Yes, Grant had more men and would need them to sustain the 5:3 casualty rate of the Overland Campaign. More importantly, as GraniteStater
has pointed out, he had a clear idea of what was needed to win the war. And balls.
My apology to the women on the forum, if there are any.
PS. Some further thoughts if I may Kensai
. I'm a Southerner born and bred and grew up with this "Grant the butcher" nonsense. Grant was a master of maneuver warfare and that's what he tried to do continuously through the Overland Campaign and the siege of Richmond and Petersburg. He let Meade run the show at the Wilderness but then pretty much took over operational control of the Army of the Potomac. He got his fill of frontal assaults at Spotsylvania and found out the limitations of trying to move large bodies of troops, over nonexistent roads, in the middle of the night, with no rest, to attack at dawn etc etc. Yes, Cold Harbor was a disaster but not nearly the mindless bloodbath that some historians have claimed. Read Gordon C. Rhea's multi-volume account of the campaign if you're interested.

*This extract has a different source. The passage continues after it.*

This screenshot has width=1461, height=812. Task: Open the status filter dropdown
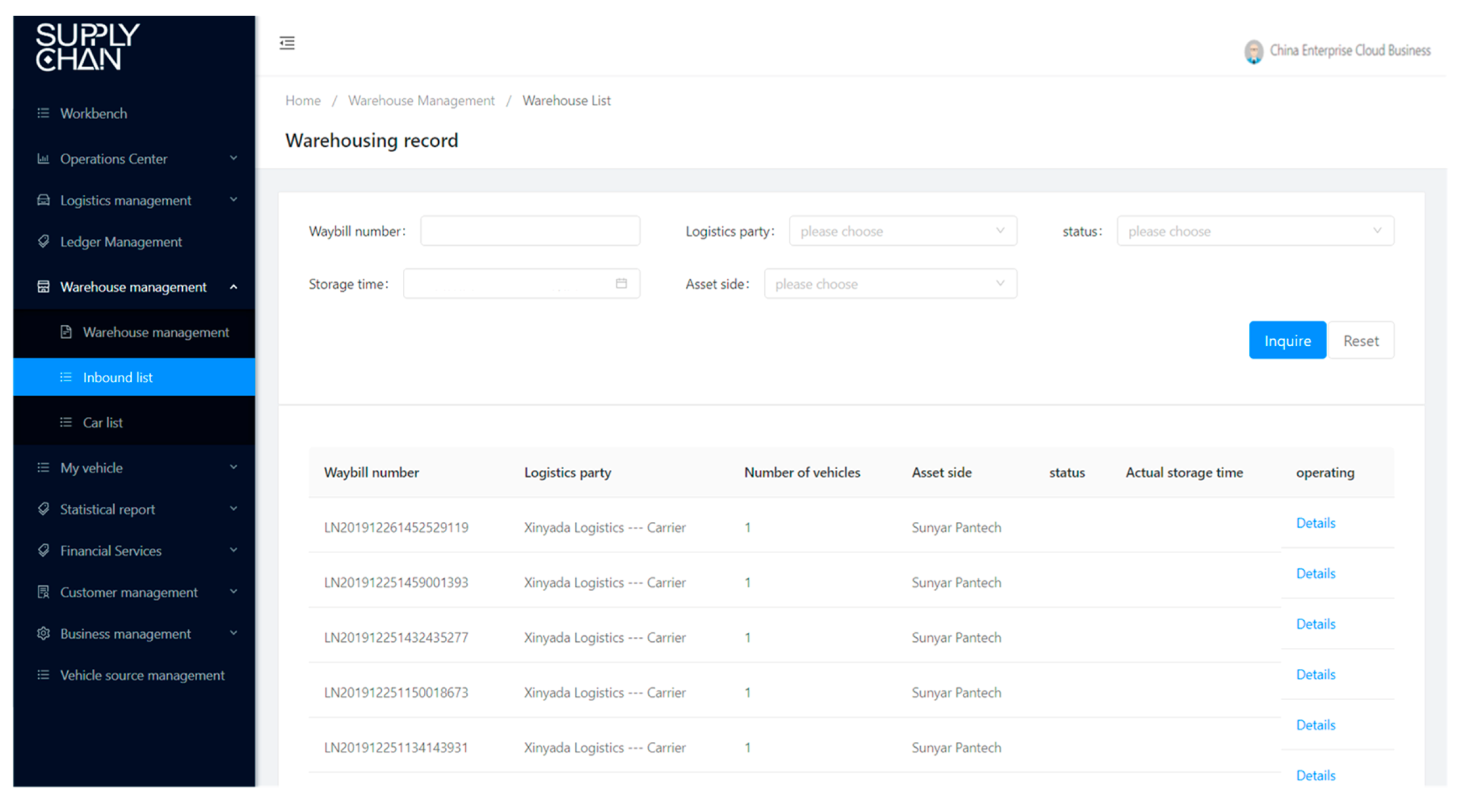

Here's a what if: Lee had been commanding the Army of Tennessee and Johnston the Army of Northern Virginia at the start of 1864. My prediction? Lee would have eaten Sherman for lunch, Johnston would have fallen back to Richmond with not much difference in outcome but probably fewer casualties. Atlanta doesn't fall, Lincoln loses the election and we all get to speak with a Southern accent.

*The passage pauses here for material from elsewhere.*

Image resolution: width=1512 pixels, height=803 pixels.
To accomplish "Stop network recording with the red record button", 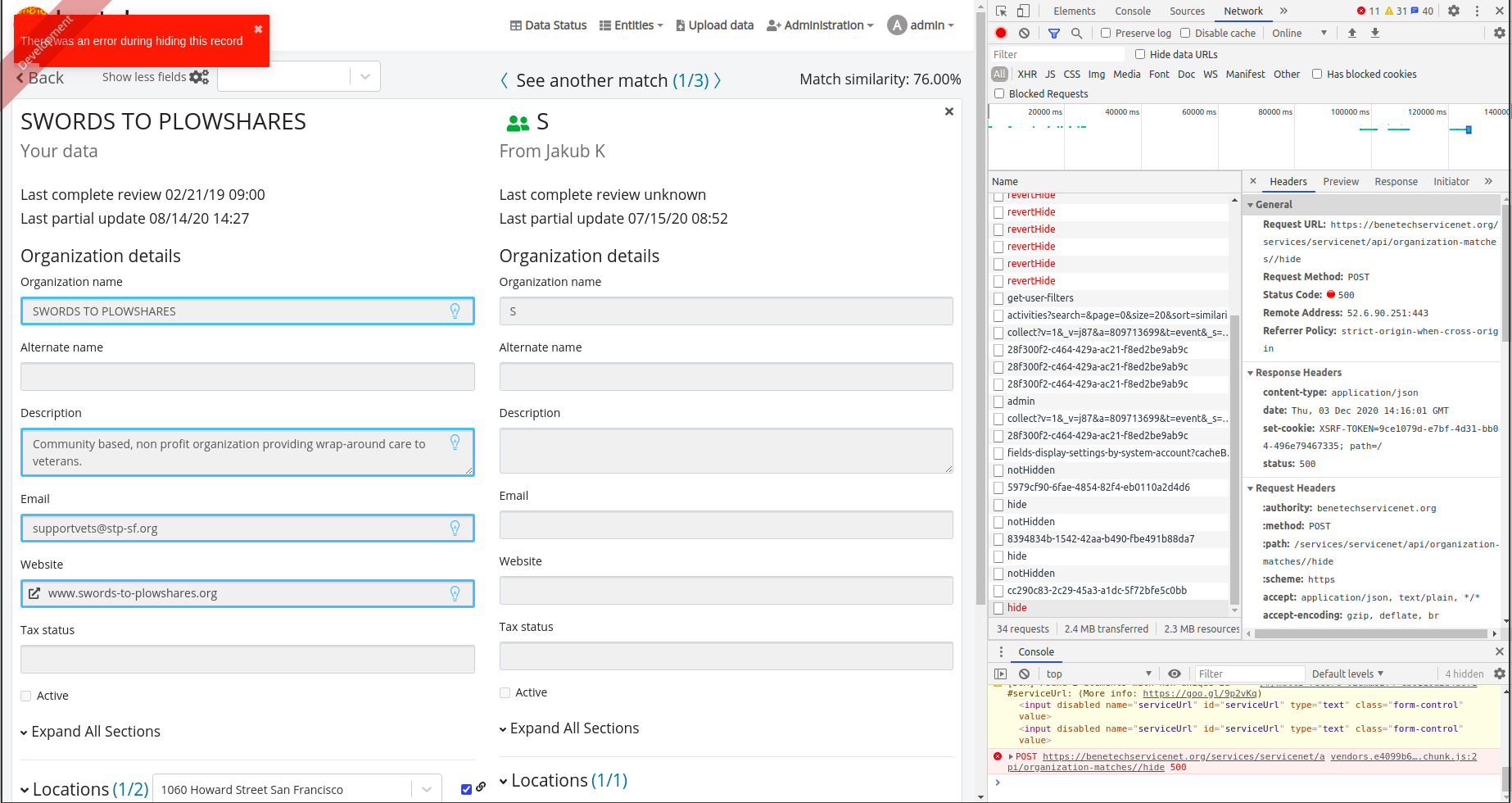I will [x=1000, y=33].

PPS. I just can't quit. How about Lee and Grant squaring off in June 1863? The Army of the Potomac and the Army of Northern Virginia as equal as they would ever be in strength, almost all hard-core veterans, with two chess masters in command during the Gettysburg campaign. I remember Lincoln's telegram to Hooker (GS
will correct me if I'm wrong): "If the head of Lee's army is at Martinsburg and the tail of it on the Plank Road between Fredericksburg and Chancellorsville, the animal must be very slim somewhere. Could you not break him?". I'll bet USG would have tried.